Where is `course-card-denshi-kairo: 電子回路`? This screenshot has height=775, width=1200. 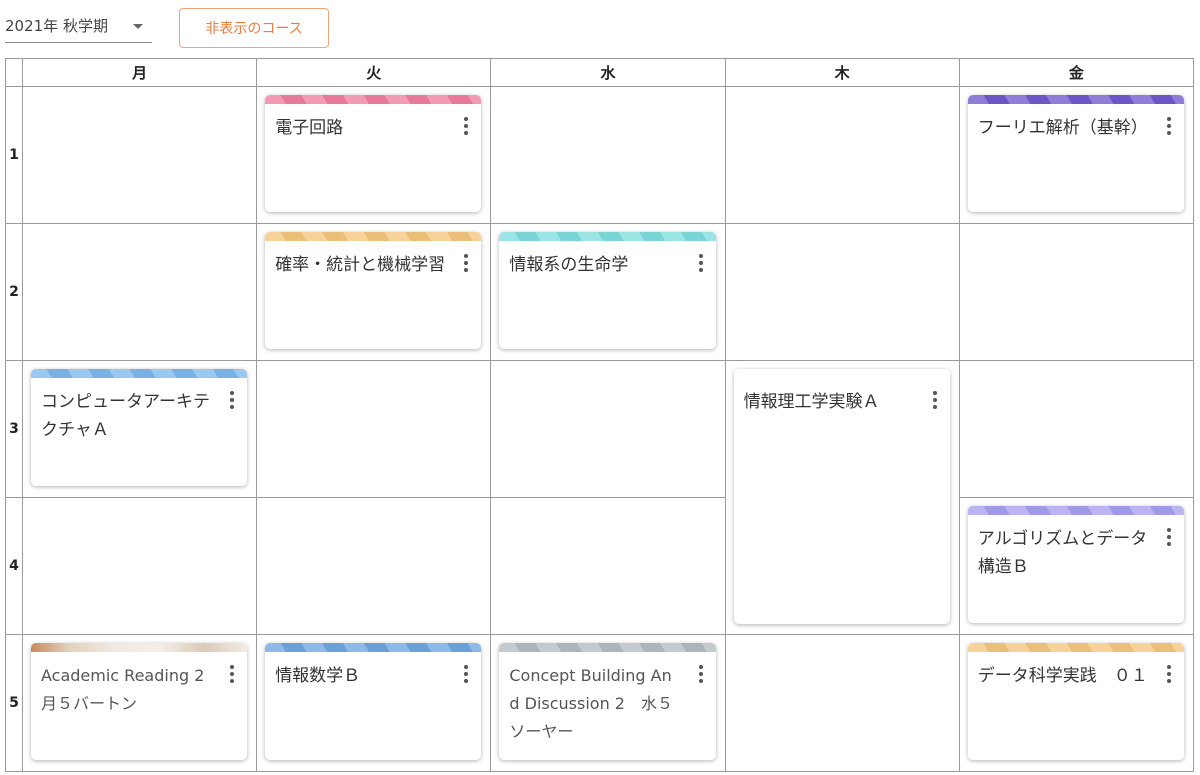
course-card-denshi-kairo: 電子回路 is located at coordinates (374, 154).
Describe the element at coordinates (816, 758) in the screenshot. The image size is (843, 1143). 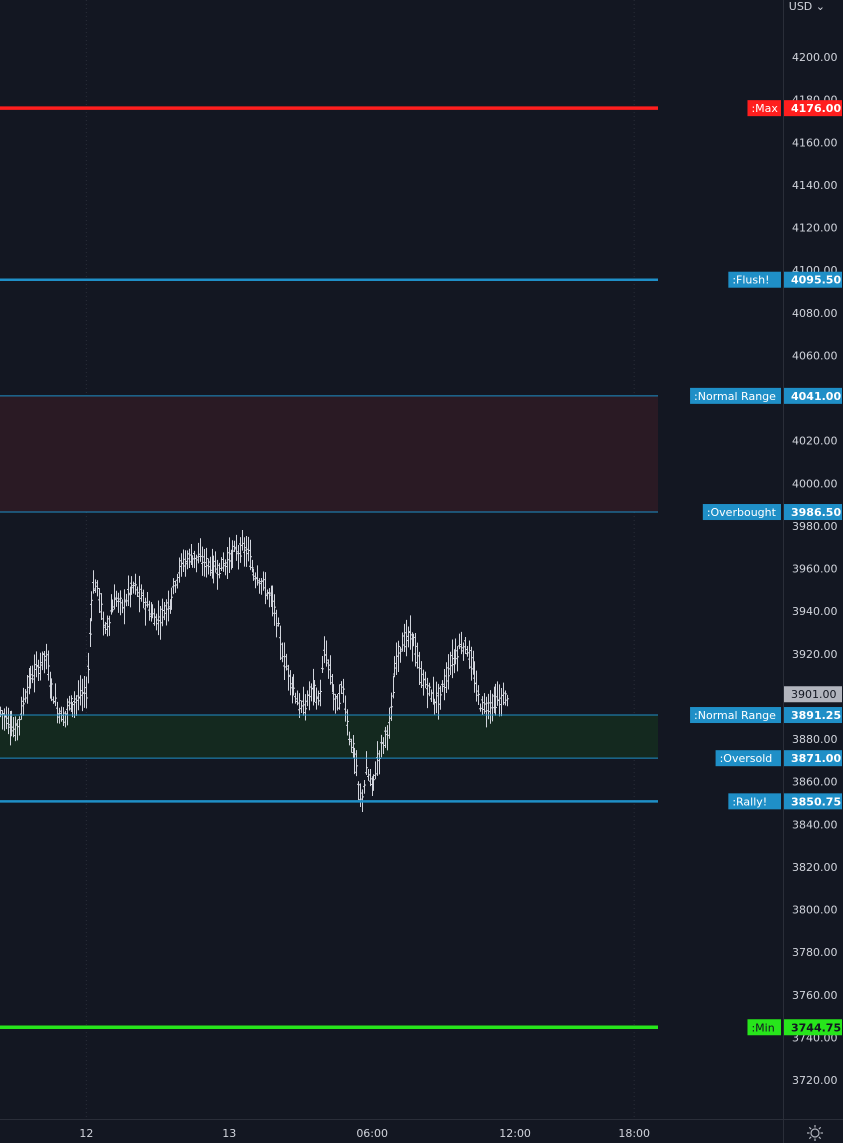
I see `level-value-text: 3871.00` at that location.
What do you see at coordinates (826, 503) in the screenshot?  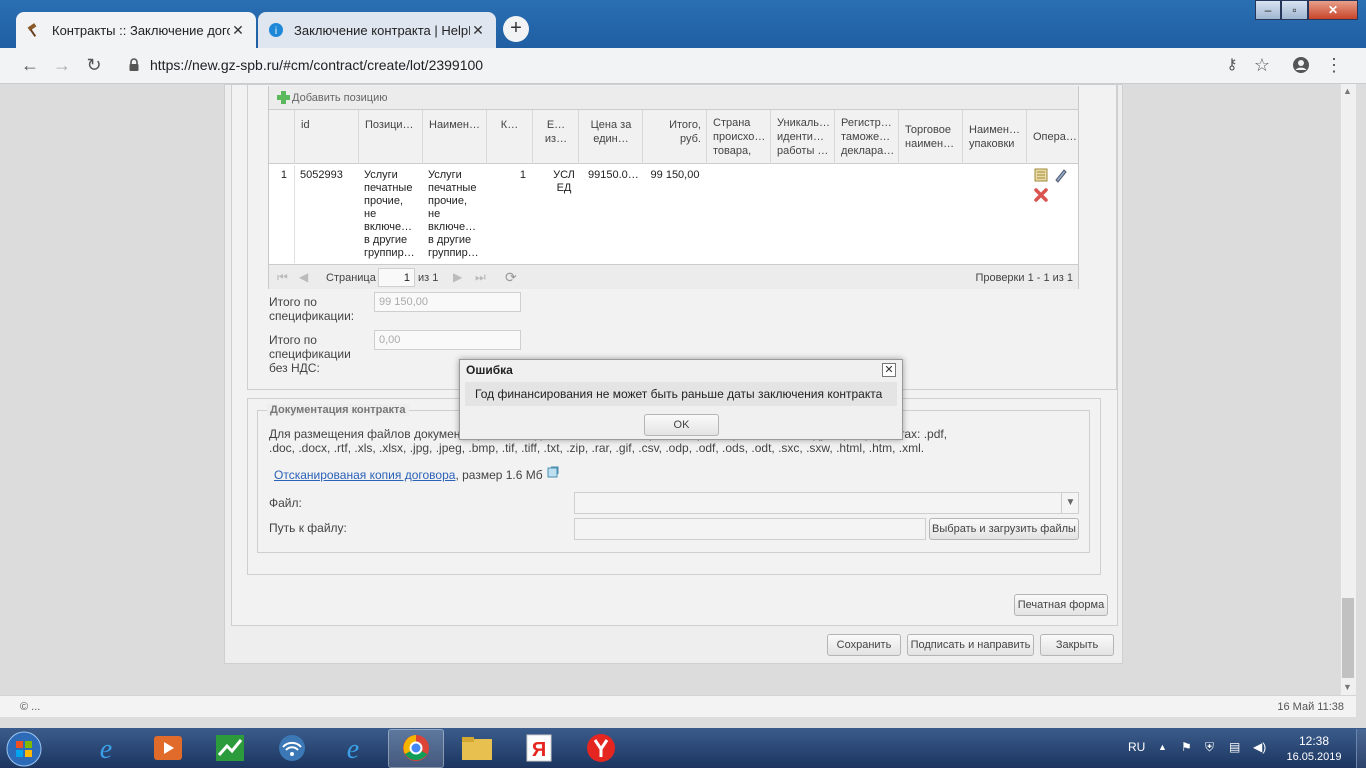 I see `file-select` at bounding box center [826, 503].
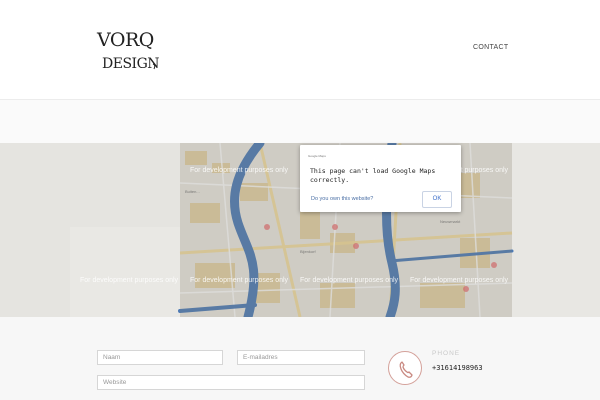 The width and height of the screenshot is (600, 400). What do you see at coordinates (460, 280) in the screenshot?
I see `dev-notice-6: For development purposes only` at bounding box center [460, 280].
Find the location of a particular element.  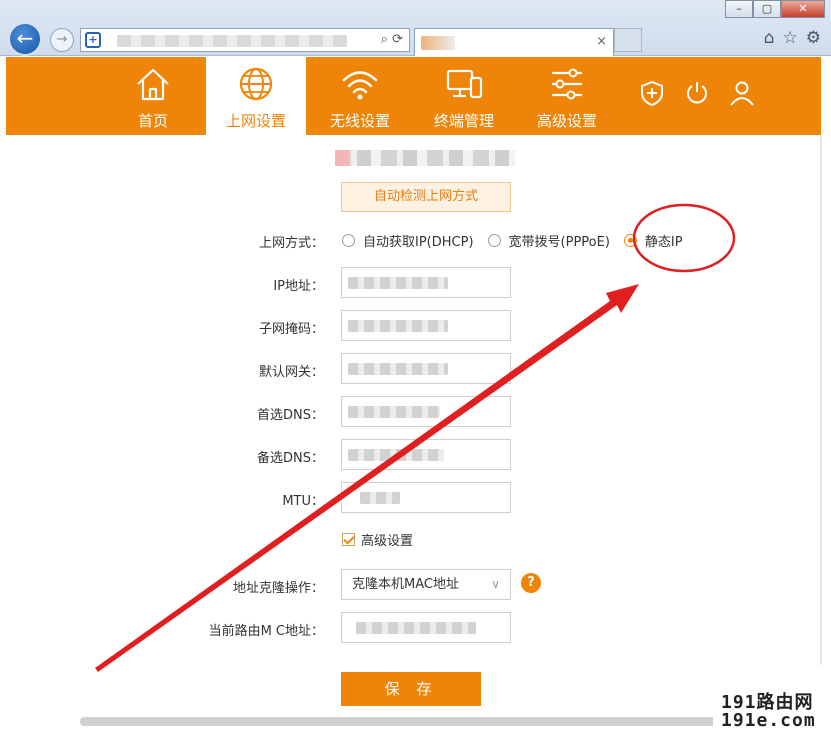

....

- WORK TO BE COMPLETED -
Convert the entries from the start of the page through the line containing "course-card-denshi-kairo: 電子回路 is" into a two-column CSV with the headers instruction and output. Make one row per entry, put each value in a single quoted field with line breaks replaced by spaces, and omit the pictures.

- RESULT -
instruction,output
"Where is `course-card-denshi-kairo: 電子回路`? This screenshot has height=775, width=1200.","course-card-denshi-kairo: 電子回路 is located at coordinates (374, 154)."